Nov 24, 2010 13:45 GMT  ·  By

It seems that the iPad will soon see enough of a competition for Apple to truly start optimizing or redesigning it, now that forecasts put the sales of other tablets at a total of many million for 2011.

As end-users well know, most everyone was skeptical about the odds of tablets surviving on a market dominated by netbooks.

When Apple launched the iPad, however, the number of sales it scored was so high that practically every maker of PCs, along with developers of other devices, began to consider making their own media slates.

This led to many models, each powered by either the ARM of x86 architecture, until the Pine Trail platform and the Tegra 2 SoC, among others, started to stand out.

Regardless, tablets have been previewed and announced, some even began shipping, and it seems that 2011 will see many of them sell around the world.

Handset vendors that are bent on trying their luck at slates are apparently more inclined towards combinations of Qualcomm baseband chips and multimedia processors.

Notebook vendors, on the other hand, seem to have a better liking for GPU-baseband chip mergers.

Regardless, all of them intend to push their offerings next year, though most of them are intended to end up cheaper than Apple's iPad.

Digitmes now reports that, depending on how successful said companies are in their efforts, the total amount of tablets set to ship in 2011, excluding iPad sales, will be of 20 to 30 million.

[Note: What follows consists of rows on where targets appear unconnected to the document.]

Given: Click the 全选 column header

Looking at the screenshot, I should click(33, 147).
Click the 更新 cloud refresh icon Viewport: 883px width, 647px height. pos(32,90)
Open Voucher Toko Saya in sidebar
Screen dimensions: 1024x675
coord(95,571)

What remains to be seen is how the Intel Oak Trail platform affects this segment and if any major changes will take place in terms of how much share ARM and x86 processors end up securing by the end of next year.

There is also the issue of how the iPad costs about $229-346 to make but sells for $499-829, (with storage of 16 to 64 GB), meaning that vendors of competing slates may not earn as many profits as they'd hope.